Moore also participates in many extracurricular activities. He has lectured for a cruise ship line for 21 years, lectured at Elderhostels for 10 years, and worked for years as a political analyst for a Charleston television station. At the College he has been the faculty representative for men's basketball as well as their academic advisor for 20 years. He has also been the familiar voice of Cougar basketball as the home game announcer for 32 years.

As a scholar, Moore has written the book, "Political Extremism in the United States." He has fearlessly infiltrated many of these groups, such as the KKK and corresponded with others in order to get information that will contribute to knowledge of extremism in the country. This got him a fairly thick FBI file for an honest citizen and helps to further fuel his interest in the FBI's counterintelligence program, which was begun by longtime director J. Edgar Hoover but is no longer in place.

He believes the Ku Klux Klan to be the most interesting group because of its evolution over 140 years, going from a Southern anti-Reconstruction movement, to a Northern movement in the 1920's, to a Southern movement again during the civil rights era, to being led by people like David Duke who had Nazi ties. Now the Klan works with neo-Nazis skinheads and the National Alliance and disseminate propaganda via the Internet.

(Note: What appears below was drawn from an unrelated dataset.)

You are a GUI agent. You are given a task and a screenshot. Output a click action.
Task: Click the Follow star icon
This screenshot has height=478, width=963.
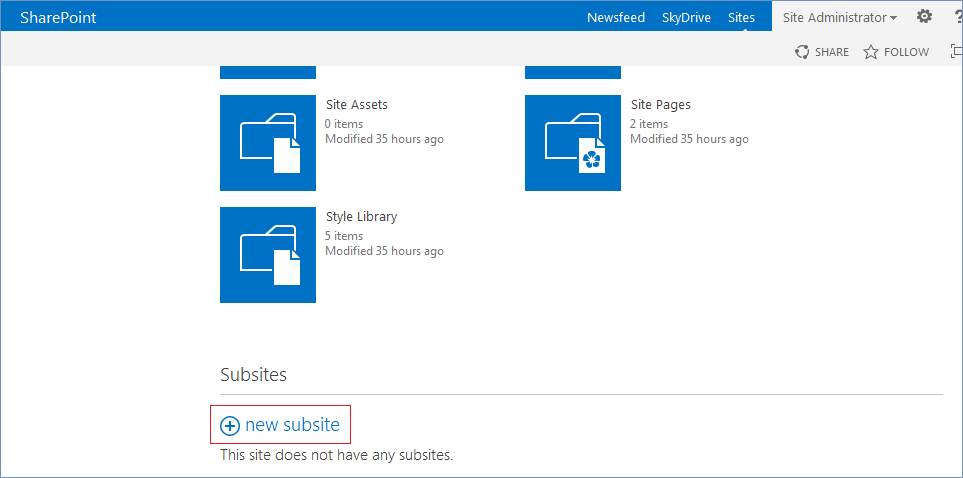coord(871,52)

Moore says he is so interested in extremist groups because of the reasons people join them. Some, he says, believe that they have very rational reasons to join a particular group on the right or the left. Some have grievances that they feel the government cannot or will not address. Others are maladjusted, especially neo-Nazis, according to Moore who also notes that Nazi party membership has been linked to a dysfunctional family. He notes that two leaders of America's neo-Nazi groups in the latter part of the 20th century were Jewish.

In addition to extremist groups, Moore is an expert on the politics of the South. He is particularly interested in how politics here has changed over time since World War II. He co-authored the book "South Carolina Politics and Government."

Moore is particularly interested in civil rights and was involved in the civil rights movement of the 1960s. As a member of the Student Nonviolent Coordinating Commission he helped desegregate communities and public facilities in Southern Illinois. He says it is important to remember that civil rights were a national issue, offering a quote from comedian Dick Gregory: "In the South, white people don't care how close people get as long as they don't get too big; in the North, white people don't care how big white people get as long as they don't get too close."
All of this is just the tip of the iceberg. Dr. Moore has wriiten so many articles, contributed to so many books and documentaries, been a consultant for so many organizations, won so many awards and been on so many committees, that this profile could easily be 14 pages long.

Hopefully, Dr. Moore's next 34 years at his beloved College of Charleston will be as interesting, fun, and prolific as the first.